XI. Nor is a recluse life, the boasted righteousness of some, much more commendable, or one whit nearer to the nature of the true cross: for if it be not unlawful as other things are, it is unnatural, which true religion teaches not. The Christian convent and monastery are within, where the soul is encloistered from sin.

And this religious house the true followers of Christ carry about with them, who exempt not themselves from the conversation of the world, though they keep themselves from the evil of the world in their conversation. That is a lazy, rusty, unprofitable self-denial, burdensome to others to feed their idleness; religious bedlams, where people are kept lest they should do mischief abroad; patience per force; self-denial against their will, rather ignorant than virtuous: and out of the way of temptation, than content in it. No thanks if they commit not what they are not tempted to commit. What the eye views not, the heart craves not, as well as rues not.

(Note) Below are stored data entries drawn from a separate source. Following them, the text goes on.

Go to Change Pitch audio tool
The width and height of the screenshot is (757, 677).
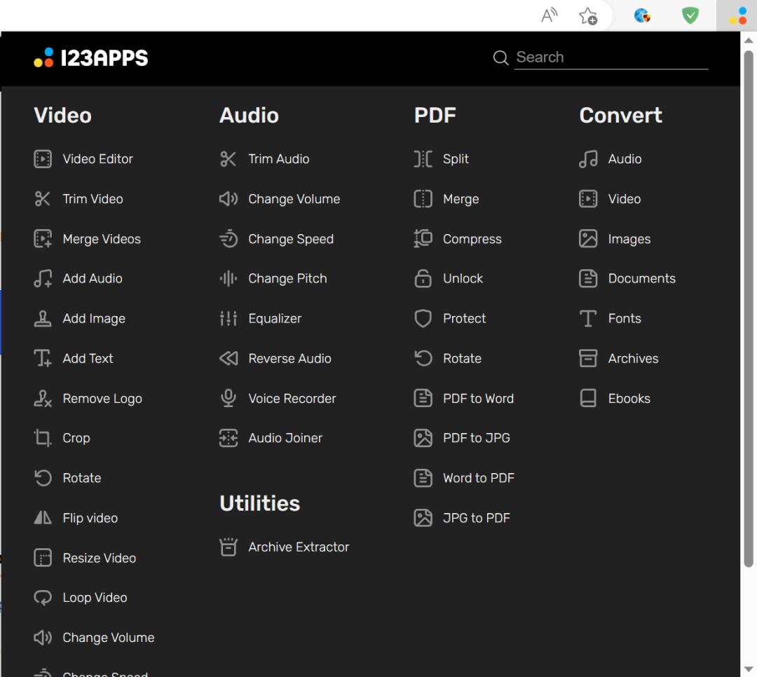(x=287, y=279)
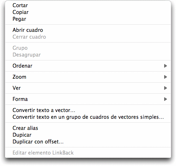Open the Forma submenu arrow
The width and height of the screenshot is (176, 166).
tap(166, 99)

XII. The cross of Christ is of another nature; it truly overcomes the world, and leads a life of purity in the face of its allurements; they that bear it are not thus chained up, for fear they should bite; nor locked up, lest they should be stolen away: no, they receive power from Christ their captain, to resist the evil, and do that which is good in the sight of God; to despise the world, and love its reproach above its praise; and not only not to offend others, but love those that offend them: though not for offending them. What a world should we have if every body, for fear of transgressing, should mew himself up within four walls!

No such matter; the perfection of the Christian life extends to every honest labour or traffic used among men. This severity is not the effect of Christ’s free spirit, but a voluntary, fleshly humility: mere trammels of their own making and putting on, without prescription or reason. In all which it is plain they are their own lawgivers, and set their own rule, mulct, and ransom: a constrained harshness, out of joint to the rest of the creation; for society is one great end of it, and not to be destroyed for fear of evil; but sin that spoils it, banished by a steady reproof, and a conspicuous example of tried virtue.

True godliness don’t turn men out of the world, but enables them to live better in it, and excites their endeavours to mend it; not to hide their candle under a bushel, but to set it upon a table in a candlestick. Besides, it is a selfish invention; and that can never be the way of taking up the cross, which the true cross is therefore taken up to subject. But again, this humour runs away by itself, and leaves the world behind to be lost; Christians should keep the helm, and guide the vessel to its port; not meanly steal out at the stern of the world, and leave those that are in it without a pilot, to be driven by the fury of evil times, upon the rock or sand of ruin.